Wednesday, July 24, 2013

YOU LET THE WOMEN LIVE?

“Moses, Eleazar the priest and all the community leaders went to meet them outside the camp. But Moses was angry with the army officers, the commanders of thousands and the commanders of hundreds coming in from the battlefield. Moses asked them, ‘You let the women live?’”
Numbers 31:13-15

I was reading over this portion of scripture last night as I was preparing to film another one of my Torah portion videos, and something began to burn inside of me. I have read this passage before, so it wasn’t like this was my first time in reading it, but there was a different feeling this time. I noticed as I then began my small budget filming, which is no more than me talking into a cheap video camera, that I was getting mad on the inside. I was beginning to have a revelation right as I was speaking. I was beginning to feel a holy hatred suddenly.
Perhaps a little background is needed here.

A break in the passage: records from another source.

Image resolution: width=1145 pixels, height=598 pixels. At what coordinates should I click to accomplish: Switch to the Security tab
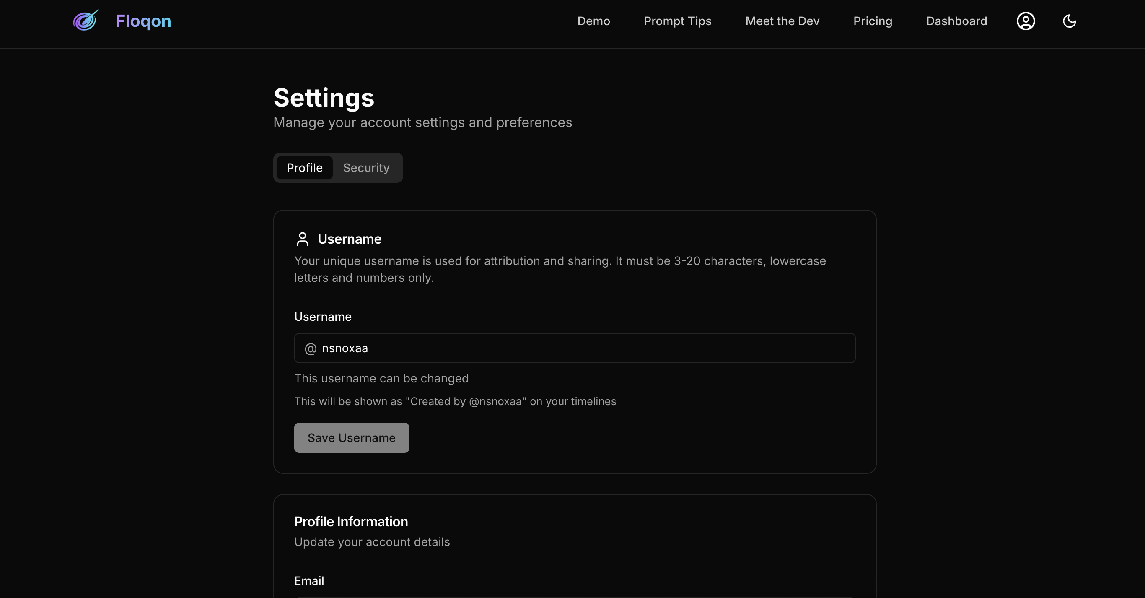coord(366,168)
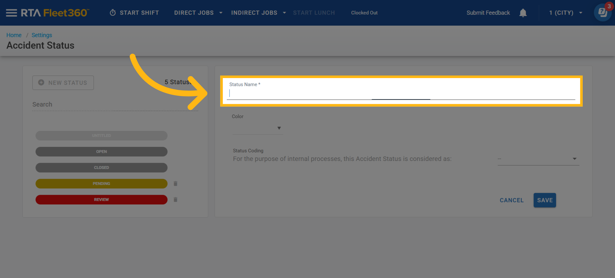Click the Search statuses field
Image resolution: width=615 pixels, height=278 pixels.
coord(115,104)

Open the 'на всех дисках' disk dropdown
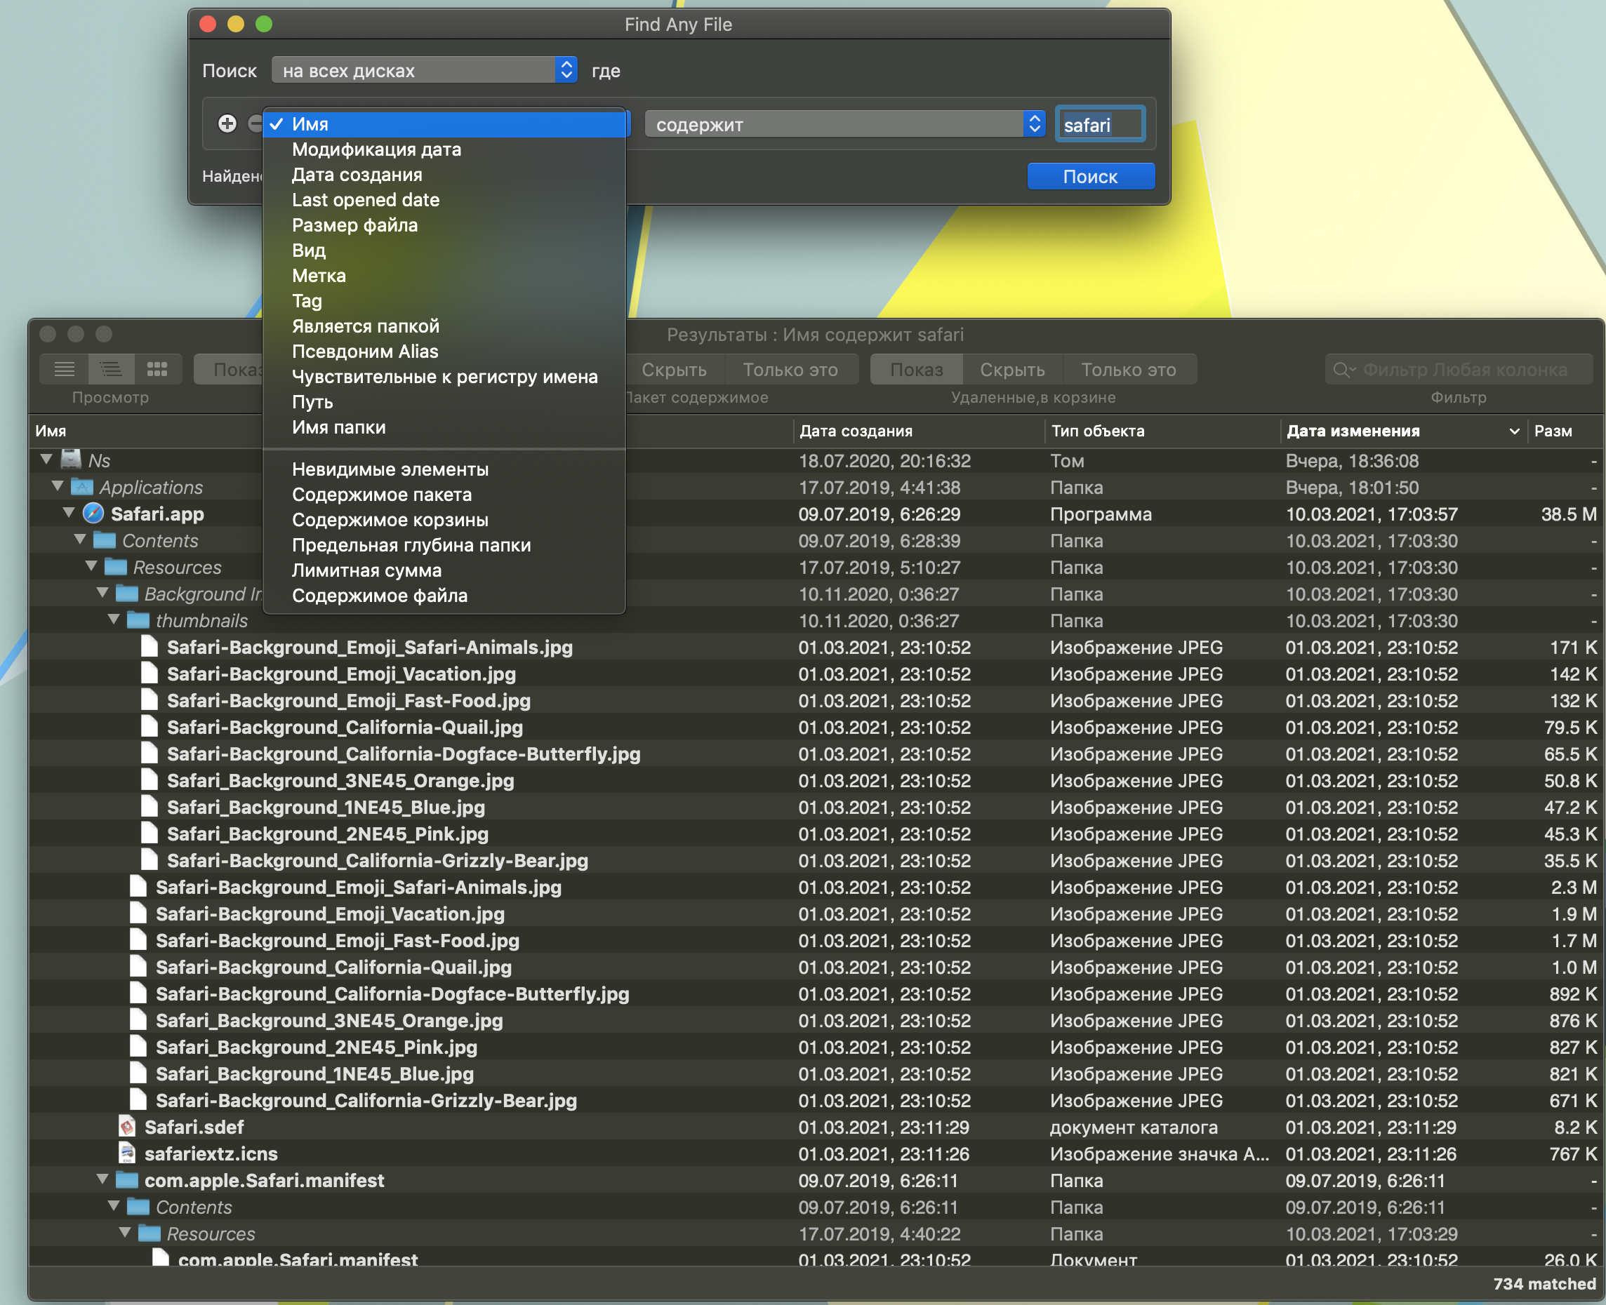pos(424,71)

In the few chapters prior to this verse we read of the account of Phinehas (Num 25). It was he who took a spear and drove it into the stomach of an Israeli man and Midianite woman, thus breaking the curse that God was pouring out. God then honored him because he had zeal enough to stop the interbreeding of God’s people with those God never intended for His people to mix with. Why? Because the Midianites represented sin. Their ways were not the ways of the one true God.
It is in Numbers 31 that God said to Moses that the army of Israel was to take vengeance on this people. With this direction, Moses sent the army out and they killed the kings of Midian. However, just as King Saul did in his time with the Amalakites by reserving life for the ones he chose despite what God had ordered (I Sam 15), so the people of Israel did here. When Moses went to meet up with the army, he found the women and children spared. The command of God was to kill all, not to spare. This disobedience angered Moses and he questioned, “You let the women live? Why, these are the ones who – because of Balaam’s advice – caused the people of Israel to rebel, breaking faith with God in the Peor incident, so that the plague broke out among God’s community.”
The account continues, but I must stop because I feel so strongly the point that is being made in this account. It is the same holy vengeance that rises in me when I read of Saul in I Samuel 15. God expects to be obeyed. He doesn’t counsel us just because, but because there is purpose. He directs us so that sin is kept from our camp. But in letting these women and children survive, Israel was giving themselves the chance to be swayed again. These people, these Midian’s, did not worship God. They worshiped foreign gods, and they swayed the men of before in disrespecting God along with them and serving idols.
This anger rises in me as I read this account because I know of too many who have done the same. God has commanded they split from this evil, yet they stay connected, they keep a portion back, and they leave the door open. But I cannot help but wonder if this anger rises in me because I see it in myself. Am I too holding back a portion that God has repeatedly told me to get rid of? Am I, in essence, letting the women live when God has commanded to kill everything? Brothers and sisters, we have to kill the women. And no I am not speaking of our physical woman, but of our sin. She, sin, must die as God has commanded. Let us then be obedient to kill what God tells us to kill, to close the door that God commands us to close. If we fail, we leave ourselves open only to another plague.